Stepping down from a well regarded tenure as Solicitor General in 2006, Janet Maki was looking for fresh challenges.
Notorious around Avarua circles as a dumping ground for political appointees, the Office of the Ombudsman was located in an old wooden building dating from colonial times.
Dusty shelves, a bare minimum of shabby furniture and one aging computer. No printer, much less internet.
Resisting offers from offshore banks, Maki had found her challenge.
Memory fading fast of air-conditioned corridors of power at Crown Law Office, Maki discovered the other side of law making when, on Saint Valentine’s Day last year, parliament passed the Official Information Act.
“Let’s hope it is the start of a beautiful, transparent and open relationship between future Cook Islands governments and the people they serve,” she said in an update to fellow information commissioners.
Maki is especially hopeful because parliament made the Ombudsman responsible for implementing the new law across 70 ministries, departments, units, and other public offices—under a 12-month deadline.
When that deadline expires this month, the Official Information Act 2007 will become active as a regionally pioneering even “revolutionary” piece of legislation, one that has been resisted for at least a decade by other Pacific states.
“There has been a lot of interest particularly within the region and also internationally. I think we caught a lot of people out there by surprise who didn’t see us coming,” says Maki.
Surprise is a bit weak to describe how Maki felt facing another trial-by-fire, this time literally when 20 years of dusty records fell victim to dodgy, aging wires—her office going up in smoke in September.

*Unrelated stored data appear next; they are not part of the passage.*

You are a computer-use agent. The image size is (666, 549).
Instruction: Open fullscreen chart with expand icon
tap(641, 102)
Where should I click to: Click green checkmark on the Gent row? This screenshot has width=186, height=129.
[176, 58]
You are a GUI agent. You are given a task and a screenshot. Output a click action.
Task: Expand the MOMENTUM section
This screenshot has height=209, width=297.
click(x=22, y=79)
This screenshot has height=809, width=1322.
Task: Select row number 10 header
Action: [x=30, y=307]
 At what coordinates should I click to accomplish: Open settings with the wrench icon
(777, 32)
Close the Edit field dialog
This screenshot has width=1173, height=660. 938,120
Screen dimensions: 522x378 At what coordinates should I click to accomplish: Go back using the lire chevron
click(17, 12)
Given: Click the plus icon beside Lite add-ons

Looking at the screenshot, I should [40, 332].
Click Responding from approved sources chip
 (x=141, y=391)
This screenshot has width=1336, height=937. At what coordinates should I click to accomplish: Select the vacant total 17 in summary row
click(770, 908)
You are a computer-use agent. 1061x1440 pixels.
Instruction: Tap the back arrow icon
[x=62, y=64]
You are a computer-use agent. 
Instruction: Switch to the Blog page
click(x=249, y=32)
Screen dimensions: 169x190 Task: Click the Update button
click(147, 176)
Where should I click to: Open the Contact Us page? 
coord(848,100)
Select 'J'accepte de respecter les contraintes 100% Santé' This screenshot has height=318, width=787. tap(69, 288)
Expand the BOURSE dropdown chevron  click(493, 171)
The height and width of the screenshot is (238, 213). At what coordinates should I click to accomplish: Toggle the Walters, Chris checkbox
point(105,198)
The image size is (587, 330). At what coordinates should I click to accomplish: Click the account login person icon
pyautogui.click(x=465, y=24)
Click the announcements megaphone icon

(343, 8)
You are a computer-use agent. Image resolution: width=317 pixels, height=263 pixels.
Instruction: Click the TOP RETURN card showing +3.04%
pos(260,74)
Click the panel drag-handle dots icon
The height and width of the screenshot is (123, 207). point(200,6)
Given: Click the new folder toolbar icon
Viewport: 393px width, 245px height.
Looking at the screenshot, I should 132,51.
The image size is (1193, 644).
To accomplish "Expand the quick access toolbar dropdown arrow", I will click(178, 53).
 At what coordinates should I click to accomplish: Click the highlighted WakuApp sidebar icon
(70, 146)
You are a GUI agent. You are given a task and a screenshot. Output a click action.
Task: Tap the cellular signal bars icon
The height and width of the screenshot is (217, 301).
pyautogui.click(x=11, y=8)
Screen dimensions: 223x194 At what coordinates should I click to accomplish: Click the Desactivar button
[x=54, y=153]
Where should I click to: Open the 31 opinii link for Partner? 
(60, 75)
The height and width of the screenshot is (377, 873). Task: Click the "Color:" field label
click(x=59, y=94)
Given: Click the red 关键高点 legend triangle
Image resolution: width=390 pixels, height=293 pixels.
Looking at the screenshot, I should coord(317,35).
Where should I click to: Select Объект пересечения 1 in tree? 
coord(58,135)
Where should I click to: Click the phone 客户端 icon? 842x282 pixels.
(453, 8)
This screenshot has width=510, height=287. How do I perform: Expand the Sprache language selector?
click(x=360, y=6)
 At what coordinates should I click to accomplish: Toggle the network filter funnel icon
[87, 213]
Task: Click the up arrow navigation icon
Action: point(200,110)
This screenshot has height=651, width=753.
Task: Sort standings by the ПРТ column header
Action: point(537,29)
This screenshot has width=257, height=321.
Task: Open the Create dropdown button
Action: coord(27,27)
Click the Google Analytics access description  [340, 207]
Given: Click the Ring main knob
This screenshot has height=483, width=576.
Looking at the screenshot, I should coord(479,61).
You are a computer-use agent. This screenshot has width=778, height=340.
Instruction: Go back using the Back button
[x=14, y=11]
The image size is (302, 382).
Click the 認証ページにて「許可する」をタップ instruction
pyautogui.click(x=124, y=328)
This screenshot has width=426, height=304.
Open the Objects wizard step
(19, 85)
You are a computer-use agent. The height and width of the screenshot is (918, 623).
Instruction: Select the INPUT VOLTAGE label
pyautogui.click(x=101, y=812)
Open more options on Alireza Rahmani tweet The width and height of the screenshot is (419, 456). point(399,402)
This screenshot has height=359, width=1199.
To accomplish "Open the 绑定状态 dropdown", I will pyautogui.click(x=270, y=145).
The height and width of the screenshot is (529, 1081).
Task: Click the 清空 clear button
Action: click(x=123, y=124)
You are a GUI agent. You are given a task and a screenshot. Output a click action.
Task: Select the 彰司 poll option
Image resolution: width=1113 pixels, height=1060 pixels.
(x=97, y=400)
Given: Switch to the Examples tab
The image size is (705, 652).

Everything inside was reduced to soggy ashes and embers.
Maki had already spent months trying to squeeze funding out of the finance ministry for a few office upgrades. Now she had to replace the whole smouldering, thing.
By October, Maki lost patience with slow moving finance officials and demanded action to meet the OIA deadline.
“Getting this kind of run around is the big hold up for us,” she told daily Cook Islands News in a rare public comment, adding for good measure, “the lack of urgency and support is very disappointing.”
Looking back, Maki now sees freedom of information not just in vague terms of political sensitivities but as a physical asset needing active protection.
“One of the main benefits I foresee is the impact it will have on the way government officials record and store information,” she responded to questions from ISLANDS BUSINESS.
“Apart from stressing the importance of backing up work just in case your computer crashes or your building goes down in a cyclone or fire for example, there has been little government policy development and implementation in the area of records management.”
Across town, an adviser in the Office of the Deputy Prime Minister, Florence Syme-Buchanan, recalls the bill being a hard sell among politicians.
“Freedom of information laws made them very uneasy.
“Some felt they had been ‘burnt’ by local media and that some reporters were guilty of irresponsible reporting, not checking facts, not balancing stories out.”
There were also doubters on the media including Cook Islands News editor John Woods.
“I fear it will get more lip service than real acceptance. The government is ill prepared and has not resourced the Ombudsman for her duties in policing it.”
As a journalist from New Zealand, Woods is comfortable with the workings of the bill, but others have doubts the act was the right model.
Maki acknowledges the new bill may not be “perfect” but defends borrowing law from New Zealand, where media criticise a guilty-till-proven approach.
“It’s a new era for us, even a revolutionary concept, and it’s better to start with an established model”, Maki told the 5th International Conference of Information Commissioners late last year.
New transparency will have to overcome public service tradition from colonial times.
“There is a tendency for a number of officials to believe they ‘own’ the information and can therefore decide arbitrarily when and how to use it or who to pass it on to, but the fact is, the information belongs to the government and ultimately the public that the government serves,” Maki told ISLANDS BUSINESS.
“One clear example is a lot of officials carry information around in their heads—or record it in a way only they can access.
“It’s the old adage that ‘knowledge is power’.
Maki and Syme-Buchanan credit strong support from the deputy prime minister Dr Terepai Maoate for acceptance of the bill, but were taken aback when they called for “four or five” volunteer officials to help test run the bill.
“I did not expect any to volunteer, so was really pleasantly surprised when seven ministries stepped up,” says Syme-Buchanan.
Most public bodies have already completed a baseline survey, with the seven volunteers getting more detailed follow up.
Media are rolling their sleeves up too, with Woods getting provisional UNESCO funding for an OIA workshop aimed at journalists, officials and members of the public.
Across a hugely diverse region, a common denominator is a “culture of secrecy” that—barring any more blazes—faces a challenge of its own this month.